Street Photography Core

Street Photography Core - Blog-Beitrag von Fotograf Alex Coghe / 05.07.2021 14:59

Street Photography, the good street photography is something that documents, that communicates something about a moment captured by the photographer, and therefore also reveals something about the author of the photo. A good street is a revealing moment, a sublime dichotomy of the ES and the world around it, or at least the perceived one. For this you have to be demanding, with the moment caught, if there is true content or not, if there is a composition worthy of this definition, if the street is genuinely represented and without forcing and overdubs, and therefore communicating that energy that only the street is able to reveal.

I photograph on the streets everyday. This makes myself a street photographer. And when you are a street photographer, you are another type of photographer, no matters if you make also other things, as I do as photojournalist and commercial photographer. You will know that the Street Photographer approach is always ready to come out.

After all these years making photos on the streets of Mexico, Italy and US I can see how I am grown up in the awareness that the experience on the street made me a different photographer.

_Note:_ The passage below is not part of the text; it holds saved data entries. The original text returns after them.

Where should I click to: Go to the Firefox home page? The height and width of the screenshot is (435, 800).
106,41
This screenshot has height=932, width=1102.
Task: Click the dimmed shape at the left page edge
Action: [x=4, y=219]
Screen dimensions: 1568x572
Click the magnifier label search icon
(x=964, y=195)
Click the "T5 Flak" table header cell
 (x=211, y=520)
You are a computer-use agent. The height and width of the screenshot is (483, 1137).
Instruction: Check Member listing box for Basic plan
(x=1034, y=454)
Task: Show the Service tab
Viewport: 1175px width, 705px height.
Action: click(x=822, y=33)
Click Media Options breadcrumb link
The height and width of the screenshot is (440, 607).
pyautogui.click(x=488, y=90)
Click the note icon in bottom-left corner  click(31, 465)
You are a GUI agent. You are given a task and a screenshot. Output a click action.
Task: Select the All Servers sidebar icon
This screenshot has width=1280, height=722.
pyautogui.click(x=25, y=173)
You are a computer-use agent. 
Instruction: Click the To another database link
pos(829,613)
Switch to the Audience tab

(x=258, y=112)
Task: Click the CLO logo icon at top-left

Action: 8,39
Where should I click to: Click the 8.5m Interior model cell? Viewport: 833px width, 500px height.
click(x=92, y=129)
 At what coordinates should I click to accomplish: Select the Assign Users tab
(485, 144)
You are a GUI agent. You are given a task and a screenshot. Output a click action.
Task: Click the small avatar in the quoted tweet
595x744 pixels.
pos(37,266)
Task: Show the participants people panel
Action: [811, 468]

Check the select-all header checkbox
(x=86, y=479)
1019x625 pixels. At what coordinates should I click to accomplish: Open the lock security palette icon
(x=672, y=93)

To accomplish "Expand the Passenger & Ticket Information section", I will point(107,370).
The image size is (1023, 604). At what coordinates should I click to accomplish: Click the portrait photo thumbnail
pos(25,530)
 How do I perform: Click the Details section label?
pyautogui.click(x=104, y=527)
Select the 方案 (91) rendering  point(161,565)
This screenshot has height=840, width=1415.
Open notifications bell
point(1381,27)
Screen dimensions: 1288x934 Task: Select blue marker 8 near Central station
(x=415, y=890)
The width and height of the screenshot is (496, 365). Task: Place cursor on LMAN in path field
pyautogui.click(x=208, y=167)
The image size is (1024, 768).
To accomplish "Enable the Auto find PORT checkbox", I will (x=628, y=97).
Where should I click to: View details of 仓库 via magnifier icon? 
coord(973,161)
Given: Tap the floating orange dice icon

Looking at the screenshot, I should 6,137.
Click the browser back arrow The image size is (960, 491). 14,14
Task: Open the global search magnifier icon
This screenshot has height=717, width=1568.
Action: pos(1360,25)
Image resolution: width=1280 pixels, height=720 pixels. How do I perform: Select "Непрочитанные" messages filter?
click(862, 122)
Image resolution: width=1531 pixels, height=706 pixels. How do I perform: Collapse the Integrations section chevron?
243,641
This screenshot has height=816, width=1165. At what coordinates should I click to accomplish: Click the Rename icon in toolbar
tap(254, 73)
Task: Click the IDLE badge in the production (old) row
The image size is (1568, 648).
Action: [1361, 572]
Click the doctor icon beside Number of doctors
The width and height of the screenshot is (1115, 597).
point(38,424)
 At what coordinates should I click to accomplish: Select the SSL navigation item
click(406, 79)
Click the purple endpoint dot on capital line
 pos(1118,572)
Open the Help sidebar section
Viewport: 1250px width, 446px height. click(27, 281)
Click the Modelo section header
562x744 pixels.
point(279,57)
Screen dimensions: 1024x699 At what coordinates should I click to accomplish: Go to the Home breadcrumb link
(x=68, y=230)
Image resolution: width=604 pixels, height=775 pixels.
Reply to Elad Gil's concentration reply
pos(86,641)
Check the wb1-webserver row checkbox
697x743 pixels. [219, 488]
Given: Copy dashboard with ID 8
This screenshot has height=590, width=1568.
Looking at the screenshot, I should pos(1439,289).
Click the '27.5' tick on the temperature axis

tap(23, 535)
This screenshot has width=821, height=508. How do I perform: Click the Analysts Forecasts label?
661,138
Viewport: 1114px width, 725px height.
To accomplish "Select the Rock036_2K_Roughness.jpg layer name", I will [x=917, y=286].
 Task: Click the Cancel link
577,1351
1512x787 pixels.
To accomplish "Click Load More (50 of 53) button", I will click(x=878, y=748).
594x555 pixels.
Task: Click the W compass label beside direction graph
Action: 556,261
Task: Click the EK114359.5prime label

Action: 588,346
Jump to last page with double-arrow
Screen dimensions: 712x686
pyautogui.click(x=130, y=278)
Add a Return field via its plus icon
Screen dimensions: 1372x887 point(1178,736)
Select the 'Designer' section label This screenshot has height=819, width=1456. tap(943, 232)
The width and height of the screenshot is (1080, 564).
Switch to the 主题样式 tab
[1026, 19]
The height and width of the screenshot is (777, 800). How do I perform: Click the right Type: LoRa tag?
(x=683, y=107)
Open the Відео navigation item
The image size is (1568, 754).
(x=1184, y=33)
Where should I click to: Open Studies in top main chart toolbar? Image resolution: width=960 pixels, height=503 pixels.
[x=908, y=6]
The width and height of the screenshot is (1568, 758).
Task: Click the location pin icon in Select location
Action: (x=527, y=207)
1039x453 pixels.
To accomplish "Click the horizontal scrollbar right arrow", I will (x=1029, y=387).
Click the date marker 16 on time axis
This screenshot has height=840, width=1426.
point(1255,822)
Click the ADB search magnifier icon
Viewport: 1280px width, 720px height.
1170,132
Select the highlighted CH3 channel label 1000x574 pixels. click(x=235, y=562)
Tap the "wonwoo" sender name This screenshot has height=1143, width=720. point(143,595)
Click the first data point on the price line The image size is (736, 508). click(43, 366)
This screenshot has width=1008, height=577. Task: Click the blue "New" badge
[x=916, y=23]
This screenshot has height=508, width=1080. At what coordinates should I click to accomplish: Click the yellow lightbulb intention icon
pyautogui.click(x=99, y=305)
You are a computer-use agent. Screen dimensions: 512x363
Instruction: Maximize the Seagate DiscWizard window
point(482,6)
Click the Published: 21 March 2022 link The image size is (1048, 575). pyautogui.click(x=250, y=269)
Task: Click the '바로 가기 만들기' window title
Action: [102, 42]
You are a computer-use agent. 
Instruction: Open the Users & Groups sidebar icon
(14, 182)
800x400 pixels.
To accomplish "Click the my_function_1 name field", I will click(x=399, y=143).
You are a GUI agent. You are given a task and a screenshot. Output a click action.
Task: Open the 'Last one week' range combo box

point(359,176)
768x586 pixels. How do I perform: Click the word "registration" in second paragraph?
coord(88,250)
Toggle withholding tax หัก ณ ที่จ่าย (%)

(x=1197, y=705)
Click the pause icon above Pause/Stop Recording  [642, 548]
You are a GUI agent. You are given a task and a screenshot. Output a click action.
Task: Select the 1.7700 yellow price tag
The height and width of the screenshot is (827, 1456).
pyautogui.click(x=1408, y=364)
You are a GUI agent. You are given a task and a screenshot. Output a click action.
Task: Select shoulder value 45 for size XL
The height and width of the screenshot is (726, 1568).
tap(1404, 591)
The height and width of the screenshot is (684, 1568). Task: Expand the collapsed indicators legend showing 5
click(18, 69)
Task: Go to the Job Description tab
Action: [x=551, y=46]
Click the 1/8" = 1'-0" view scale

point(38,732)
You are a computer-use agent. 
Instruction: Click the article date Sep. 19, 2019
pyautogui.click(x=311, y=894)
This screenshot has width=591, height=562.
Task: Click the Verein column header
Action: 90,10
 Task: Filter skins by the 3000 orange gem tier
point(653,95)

And a different human too.

As a street photographer I learned how gear is important to make your work, but I don’t have the fever to purchase all the cameras and the lenses. The GAS (Gear Acquisition Syndrome) was never really something to me and for my photography. All over these years I could work with several cameras and lenses, some purchased, mostly loaned. I have experience with film and digital cameras, APS-C and Medium format, compact cameras. Anytime to me is not about having a geek approach to photography. There are guys knowing anything about technical issues of any camera on the market. I really don’t care about that. As I writer for me a pen is important because it is an instrument allowing me to write. For photography is almost the same.

But, of course I have my preferences: I work most of the time in popular barrios. And I spend a lot of time on the street. I just need compact, light and no flashy cameras. I love to work with analog point & shoot like my Olympus Stylus and Nikon L35. But I love also my Rangefinder Yashica Electro GSN. For digital currently I am using a Fujifilm XPro2 and a Fujifilm XT10. I purchased a manual lens: the 7Artisans 25mm f1.8. It is a great lens in my opinion with great color rendering, but you have to learn to work with because it is not accurate and often can become capricious, demanding. I think they build the lens focused on the bokeh…and this makes anything more complicated. Especially for a street photographer. Anyway you can have an idea with the photos on this post.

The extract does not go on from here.